ECJ: Belgium Must Improve the Law on the Indirect Exercise of Data Subjects’ Rights under LED
On 16 November 2023, the ECJ delivered a judgment on the interpretation of the right of indirect access to personal data as foreseen in Art. 17 of Directive 2016/680 known as the Law Enforcement (Data Protection) Directive (LED).
Background of the case
The case concerns the implementation of this provision in Belgium. In a concrete case brought to the Belgian courts by BA it revealed that individuals, whose data protection rights to information and data access vis-à-vis the police are restricted for public interest purposes, have no judicial remedies against the decision taken by the Belgian Supervisory Body for Police Information (OCIP). Next to the question on the availability of effective judicial remedies, the referring court (the Brussels Court of Appeal) asked whether Art. 17(3) of Directive 2016/680 is actually valid having regard to Arts. 8(3) and 47 CFR in so far as it obliges the supervisory authority only to inform the data subject (i) that all necessary verifications or a review by the supervisory authority have taken place and (ii) that that person has a right to seek a judicial remedy. For further details on the case (C-333/22 (Ligue des droits humains ASBL, BA v Organe de contrôle de l’information policière)), the questions referred and the opinion by AG Medina → eucrim 2/2023, 151-152.

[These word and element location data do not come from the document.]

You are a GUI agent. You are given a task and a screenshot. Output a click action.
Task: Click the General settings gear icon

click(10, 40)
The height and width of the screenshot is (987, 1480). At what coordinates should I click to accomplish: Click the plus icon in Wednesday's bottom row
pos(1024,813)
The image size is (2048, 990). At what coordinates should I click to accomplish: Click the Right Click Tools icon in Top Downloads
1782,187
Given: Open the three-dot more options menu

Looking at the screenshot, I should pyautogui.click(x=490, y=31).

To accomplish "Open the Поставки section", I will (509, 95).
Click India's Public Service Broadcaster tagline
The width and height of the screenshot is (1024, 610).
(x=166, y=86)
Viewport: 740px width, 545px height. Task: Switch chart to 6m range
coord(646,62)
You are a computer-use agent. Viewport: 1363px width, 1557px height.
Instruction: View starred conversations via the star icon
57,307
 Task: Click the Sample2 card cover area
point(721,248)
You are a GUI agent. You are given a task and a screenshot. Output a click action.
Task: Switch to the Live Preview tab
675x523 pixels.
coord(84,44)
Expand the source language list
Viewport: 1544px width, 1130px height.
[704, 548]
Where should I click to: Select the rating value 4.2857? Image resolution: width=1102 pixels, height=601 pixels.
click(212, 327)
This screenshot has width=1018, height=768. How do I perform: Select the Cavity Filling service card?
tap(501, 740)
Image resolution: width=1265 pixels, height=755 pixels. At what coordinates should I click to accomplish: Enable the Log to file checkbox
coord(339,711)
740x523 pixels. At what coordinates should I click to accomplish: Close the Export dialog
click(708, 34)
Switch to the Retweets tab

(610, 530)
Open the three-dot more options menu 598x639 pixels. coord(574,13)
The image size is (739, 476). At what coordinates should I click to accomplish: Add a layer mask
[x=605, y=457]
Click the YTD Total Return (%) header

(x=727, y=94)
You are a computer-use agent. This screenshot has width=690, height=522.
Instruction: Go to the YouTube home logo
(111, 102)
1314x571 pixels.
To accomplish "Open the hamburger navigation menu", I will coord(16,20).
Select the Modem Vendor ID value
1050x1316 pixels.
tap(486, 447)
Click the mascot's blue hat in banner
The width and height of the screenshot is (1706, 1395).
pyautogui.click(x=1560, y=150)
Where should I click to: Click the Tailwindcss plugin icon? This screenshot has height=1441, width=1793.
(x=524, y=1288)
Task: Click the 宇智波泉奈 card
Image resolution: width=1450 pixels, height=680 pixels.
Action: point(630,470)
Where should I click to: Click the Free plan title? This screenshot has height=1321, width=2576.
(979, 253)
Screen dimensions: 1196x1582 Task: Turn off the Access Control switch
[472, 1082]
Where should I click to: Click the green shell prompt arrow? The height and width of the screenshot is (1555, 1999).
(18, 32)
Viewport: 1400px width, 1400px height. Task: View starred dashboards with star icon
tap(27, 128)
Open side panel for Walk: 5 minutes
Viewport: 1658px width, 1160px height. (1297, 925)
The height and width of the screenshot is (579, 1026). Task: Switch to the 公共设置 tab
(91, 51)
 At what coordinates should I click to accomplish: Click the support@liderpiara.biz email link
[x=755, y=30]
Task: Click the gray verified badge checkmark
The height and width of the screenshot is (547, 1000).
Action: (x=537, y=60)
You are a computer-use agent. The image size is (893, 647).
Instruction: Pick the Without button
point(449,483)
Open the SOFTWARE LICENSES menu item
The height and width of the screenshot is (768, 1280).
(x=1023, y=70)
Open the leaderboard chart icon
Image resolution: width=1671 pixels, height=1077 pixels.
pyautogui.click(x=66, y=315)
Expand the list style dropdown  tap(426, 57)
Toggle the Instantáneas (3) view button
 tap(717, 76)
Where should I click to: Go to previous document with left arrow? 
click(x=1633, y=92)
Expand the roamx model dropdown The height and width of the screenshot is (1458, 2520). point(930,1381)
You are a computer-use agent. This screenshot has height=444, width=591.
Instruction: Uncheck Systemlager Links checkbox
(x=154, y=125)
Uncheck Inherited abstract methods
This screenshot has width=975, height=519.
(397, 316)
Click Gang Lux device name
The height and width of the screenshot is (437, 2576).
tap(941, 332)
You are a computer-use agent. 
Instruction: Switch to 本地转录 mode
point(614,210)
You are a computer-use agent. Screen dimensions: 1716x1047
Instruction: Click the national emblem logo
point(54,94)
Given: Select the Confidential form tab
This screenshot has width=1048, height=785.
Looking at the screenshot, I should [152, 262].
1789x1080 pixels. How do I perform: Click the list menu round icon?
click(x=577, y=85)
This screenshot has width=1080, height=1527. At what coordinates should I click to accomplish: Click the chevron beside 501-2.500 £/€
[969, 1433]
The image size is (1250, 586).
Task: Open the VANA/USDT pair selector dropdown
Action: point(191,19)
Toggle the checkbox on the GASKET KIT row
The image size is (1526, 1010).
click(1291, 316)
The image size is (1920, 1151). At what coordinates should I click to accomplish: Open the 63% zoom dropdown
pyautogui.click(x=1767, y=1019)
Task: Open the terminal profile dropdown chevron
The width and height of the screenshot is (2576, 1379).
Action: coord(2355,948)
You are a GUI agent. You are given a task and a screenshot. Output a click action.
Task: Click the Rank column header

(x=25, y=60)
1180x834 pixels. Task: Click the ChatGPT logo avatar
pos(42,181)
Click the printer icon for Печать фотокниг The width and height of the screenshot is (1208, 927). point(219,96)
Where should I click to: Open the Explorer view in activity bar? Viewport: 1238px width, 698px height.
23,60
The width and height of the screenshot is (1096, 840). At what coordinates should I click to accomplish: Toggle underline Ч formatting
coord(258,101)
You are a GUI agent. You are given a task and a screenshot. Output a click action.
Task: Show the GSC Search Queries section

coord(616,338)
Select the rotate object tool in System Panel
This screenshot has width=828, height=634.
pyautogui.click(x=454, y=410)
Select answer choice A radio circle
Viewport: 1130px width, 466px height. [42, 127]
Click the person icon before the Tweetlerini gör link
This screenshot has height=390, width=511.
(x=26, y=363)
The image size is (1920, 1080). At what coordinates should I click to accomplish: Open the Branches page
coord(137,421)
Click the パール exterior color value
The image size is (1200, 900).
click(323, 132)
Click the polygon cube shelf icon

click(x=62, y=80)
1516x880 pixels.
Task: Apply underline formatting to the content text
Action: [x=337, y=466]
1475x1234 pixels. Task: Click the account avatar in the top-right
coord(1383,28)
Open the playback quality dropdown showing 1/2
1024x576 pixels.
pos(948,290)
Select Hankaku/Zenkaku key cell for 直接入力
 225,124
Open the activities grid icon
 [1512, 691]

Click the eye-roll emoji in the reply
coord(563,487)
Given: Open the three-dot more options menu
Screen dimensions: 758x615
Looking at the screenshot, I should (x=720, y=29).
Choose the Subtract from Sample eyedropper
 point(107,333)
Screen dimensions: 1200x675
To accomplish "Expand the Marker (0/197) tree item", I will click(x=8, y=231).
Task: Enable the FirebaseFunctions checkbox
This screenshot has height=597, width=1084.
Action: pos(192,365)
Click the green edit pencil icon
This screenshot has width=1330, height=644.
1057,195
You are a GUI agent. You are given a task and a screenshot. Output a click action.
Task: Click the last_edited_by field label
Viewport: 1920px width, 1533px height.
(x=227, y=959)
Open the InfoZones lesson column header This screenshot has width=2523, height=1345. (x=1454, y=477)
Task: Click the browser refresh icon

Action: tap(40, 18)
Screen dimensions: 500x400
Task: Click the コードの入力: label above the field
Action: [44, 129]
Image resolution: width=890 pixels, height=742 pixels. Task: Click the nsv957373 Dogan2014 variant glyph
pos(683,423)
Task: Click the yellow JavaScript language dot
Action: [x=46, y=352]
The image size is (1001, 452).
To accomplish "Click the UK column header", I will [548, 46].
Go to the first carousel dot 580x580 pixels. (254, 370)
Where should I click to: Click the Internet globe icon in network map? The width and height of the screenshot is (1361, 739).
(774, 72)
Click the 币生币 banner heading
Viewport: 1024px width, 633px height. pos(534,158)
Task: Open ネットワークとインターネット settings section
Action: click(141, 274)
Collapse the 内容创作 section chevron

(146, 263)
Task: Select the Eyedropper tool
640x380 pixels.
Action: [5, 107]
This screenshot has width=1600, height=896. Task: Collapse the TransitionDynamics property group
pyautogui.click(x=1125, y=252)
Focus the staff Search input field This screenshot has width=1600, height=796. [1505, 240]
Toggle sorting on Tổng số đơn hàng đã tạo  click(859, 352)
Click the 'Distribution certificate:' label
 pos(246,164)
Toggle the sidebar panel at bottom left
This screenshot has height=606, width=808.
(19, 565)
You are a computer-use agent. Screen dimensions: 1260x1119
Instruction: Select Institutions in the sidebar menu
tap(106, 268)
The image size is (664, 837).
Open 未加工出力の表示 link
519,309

ECJ on the necessity of a judicial remedy
The Court first finds that, in informing the data subject of the result of the verifications made, the competent supervisory authority adopts a legally binding decision. This decision must be amenable to judicial review in order for the data subject to be able to challenge the assessment made by the supervisory authority concerning the lawfulness of the data processing and the decision as to whether or not to adopt corrective measures.
ECJ on the validity of Art. 17(3) LED
Second, the Court points out with regard to the validity of Art. 17(3) LED that this provision is a limitation on the right to an effective judicial remedy, guaranteed in Art. 47 CFR when it allows the supervising authority to submit minimum particulars only in the statement of reasons for its decision. This can be legitimate in particular where rules seek to avoid compromising the public interest purposes provided for by the LED. However, national implementing law must satisfy the other criteria of Art. 52 CFR, i.e., (i) respect the essence of the right to effective judicial protection and (ii) being based on a weighing up of the public interest purposes warranting limitation of that information and of the fundamental rights and legitimate interests of the data subject, in accordance with the principles of necessity and proportionality. Thus, it is for the Member States to provide the following rules:
- Under certain conditions, the information disclosed to the data subject may go beyond the minimum information;
- The competent authority has a degree of discretion to determine whether it may communicate to the data subject, at least in brief, the result of its verifications;
- The court which exercises judicial review of the correct application of Art. 17 LED by the supervisory authority must have the possibility to examine both all the grounds and the related evidence on the basis of which that authority based the verification of the lawfulness of the processing of the data at issue as well as the conclusions which it drew from that verification.
Having regard to these considerations, the ECJ held that there is nothing calling into question the validity of Art. 17(3) of Directive 2016/680.